■ ACTIVITY ■
Count the lines in the records below that contain the word "will", and give that figure alone.

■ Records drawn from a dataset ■
┄┄┄┄┄┄
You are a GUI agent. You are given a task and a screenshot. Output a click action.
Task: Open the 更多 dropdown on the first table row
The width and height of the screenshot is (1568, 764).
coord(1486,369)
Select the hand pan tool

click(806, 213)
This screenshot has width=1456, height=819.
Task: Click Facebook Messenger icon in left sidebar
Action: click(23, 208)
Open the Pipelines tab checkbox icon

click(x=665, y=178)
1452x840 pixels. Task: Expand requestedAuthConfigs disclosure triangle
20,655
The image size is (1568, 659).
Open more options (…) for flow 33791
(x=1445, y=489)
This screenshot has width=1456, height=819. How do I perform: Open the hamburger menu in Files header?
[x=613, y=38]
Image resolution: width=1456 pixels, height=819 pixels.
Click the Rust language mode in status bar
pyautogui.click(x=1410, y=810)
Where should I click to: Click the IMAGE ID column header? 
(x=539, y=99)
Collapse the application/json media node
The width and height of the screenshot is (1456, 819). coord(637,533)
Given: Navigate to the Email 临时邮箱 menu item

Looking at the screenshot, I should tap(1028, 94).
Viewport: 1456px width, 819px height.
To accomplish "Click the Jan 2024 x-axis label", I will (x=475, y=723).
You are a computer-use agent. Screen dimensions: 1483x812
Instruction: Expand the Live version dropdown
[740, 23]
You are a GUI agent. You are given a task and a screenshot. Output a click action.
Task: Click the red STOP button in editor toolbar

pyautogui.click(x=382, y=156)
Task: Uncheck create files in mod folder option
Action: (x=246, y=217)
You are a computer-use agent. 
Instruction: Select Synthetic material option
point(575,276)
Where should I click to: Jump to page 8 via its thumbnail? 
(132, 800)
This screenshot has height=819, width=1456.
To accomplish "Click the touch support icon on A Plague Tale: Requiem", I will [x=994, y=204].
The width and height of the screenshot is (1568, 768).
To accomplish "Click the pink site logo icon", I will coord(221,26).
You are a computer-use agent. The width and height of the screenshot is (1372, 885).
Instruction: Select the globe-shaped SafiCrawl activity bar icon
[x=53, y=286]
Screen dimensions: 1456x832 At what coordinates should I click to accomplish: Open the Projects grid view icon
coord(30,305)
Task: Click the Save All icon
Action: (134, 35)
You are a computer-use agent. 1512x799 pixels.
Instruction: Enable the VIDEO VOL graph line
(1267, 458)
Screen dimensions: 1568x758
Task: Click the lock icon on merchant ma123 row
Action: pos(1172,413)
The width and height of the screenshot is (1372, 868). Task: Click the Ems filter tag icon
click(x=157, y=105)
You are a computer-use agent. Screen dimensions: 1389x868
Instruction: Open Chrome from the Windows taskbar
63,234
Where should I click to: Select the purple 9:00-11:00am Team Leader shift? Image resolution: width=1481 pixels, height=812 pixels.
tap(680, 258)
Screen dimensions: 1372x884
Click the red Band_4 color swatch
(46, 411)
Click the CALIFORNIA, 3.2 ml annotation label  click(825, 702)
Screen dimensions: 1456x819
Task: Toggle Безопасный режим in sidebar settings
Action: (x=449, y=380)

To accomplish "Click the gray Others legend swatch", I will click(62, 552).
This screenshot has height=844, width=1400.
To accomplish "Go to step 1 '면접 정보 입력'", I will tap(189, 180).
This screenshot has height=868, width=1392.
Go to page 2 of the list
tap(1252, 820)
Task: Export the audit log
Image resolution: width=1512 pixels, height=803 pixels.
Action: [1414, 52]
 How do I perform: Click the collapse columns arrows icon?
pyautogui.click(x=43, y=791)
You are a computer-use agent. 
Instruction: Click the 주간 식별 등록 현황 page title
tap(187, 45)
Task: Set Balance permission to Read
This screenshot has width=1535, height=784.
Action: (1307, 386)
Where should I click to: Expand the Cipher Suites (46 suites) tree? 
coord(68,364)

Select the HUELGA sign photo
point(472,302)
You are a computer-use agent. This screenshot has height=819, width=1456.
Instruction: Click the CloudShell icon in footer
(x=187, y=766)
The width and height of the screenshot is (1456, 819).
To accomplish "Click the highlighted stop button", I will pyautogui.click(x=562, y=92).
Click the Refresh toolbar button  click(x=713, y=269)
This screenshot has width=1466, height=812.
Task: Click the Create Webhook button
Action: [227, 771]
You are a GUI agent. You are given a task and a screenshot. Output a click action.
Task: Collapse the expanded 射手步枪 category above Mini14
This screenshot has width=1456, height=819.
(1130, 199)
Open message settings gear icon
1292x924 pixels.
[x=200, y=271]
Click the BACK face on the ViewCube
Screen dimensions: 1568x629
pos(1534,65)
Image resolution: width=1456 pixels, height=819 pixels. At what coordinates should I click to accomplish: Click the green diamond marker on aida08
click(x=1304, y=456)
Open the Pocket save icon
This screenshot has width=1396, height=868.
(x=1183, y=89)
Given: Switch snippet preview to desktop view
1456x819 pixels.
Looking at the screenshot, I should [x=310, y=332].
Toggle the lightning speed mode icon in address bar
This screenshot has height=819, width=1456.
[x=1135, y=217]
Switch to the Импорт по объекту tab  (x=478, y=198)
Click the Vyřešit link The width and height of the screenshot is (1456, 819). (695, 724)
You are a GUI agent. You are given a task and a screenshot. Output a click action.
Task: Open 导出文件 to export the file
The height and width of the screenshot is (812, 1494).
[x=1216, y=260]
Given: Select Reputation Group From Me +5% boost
┄┄┄┄┄┄
■ RESPONSE TO THE TASK ■
6